** TASK GOAL **
Copy out only the lines running from the one that contains "The width and height of the screenshot is (664, 389)." through the end of the listing. Pictures stay out.

▽

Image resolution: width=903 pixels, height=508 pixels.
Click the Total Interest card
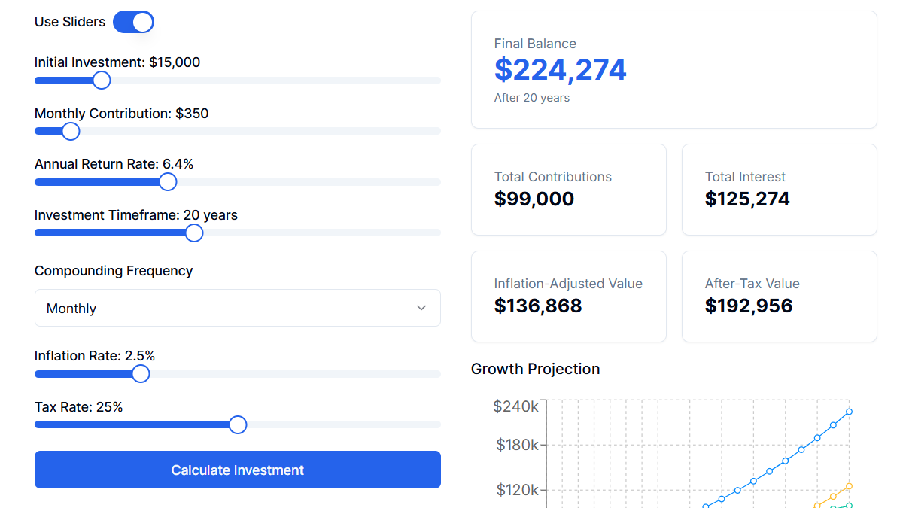[779, 190]
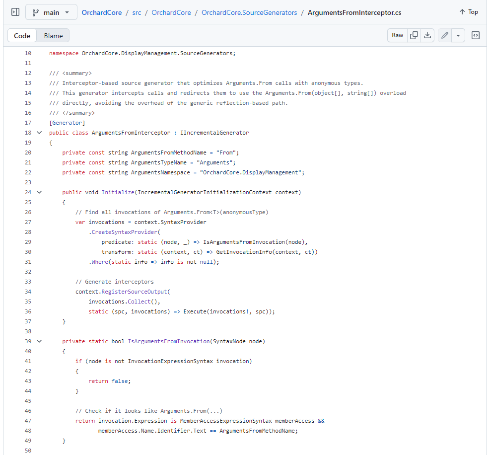Select the Code view tab
This screenshot has height=455, width=490.
tap(22, 36)
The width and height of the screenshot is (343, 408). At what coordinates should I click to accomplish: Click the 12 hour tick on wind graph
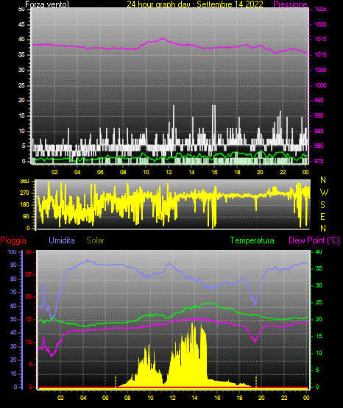[169, 172]
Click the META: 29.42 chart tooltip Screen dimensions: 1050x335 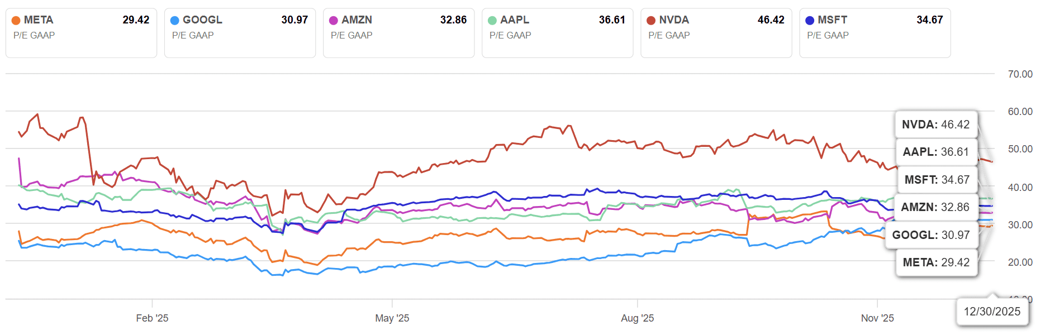click(x=936, y=262)
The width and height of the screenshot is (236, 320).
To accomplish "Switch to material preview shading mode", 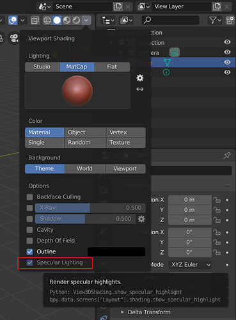I will (x=67, y=20).
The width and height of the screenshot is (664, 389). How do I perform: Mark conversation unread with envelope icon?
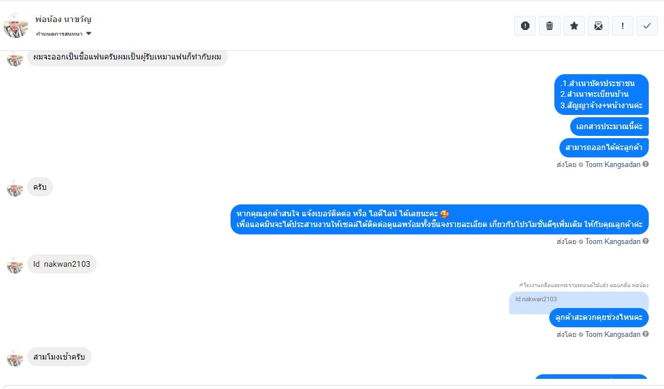pyautogui.click(x=598, y=26)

△

** REPLY TO THE TASK **
The width and height of the screenshot is (664, 389). How do I perform: Mark conversation unread with envelope icon?
pyautogui.click(x=598, y=26)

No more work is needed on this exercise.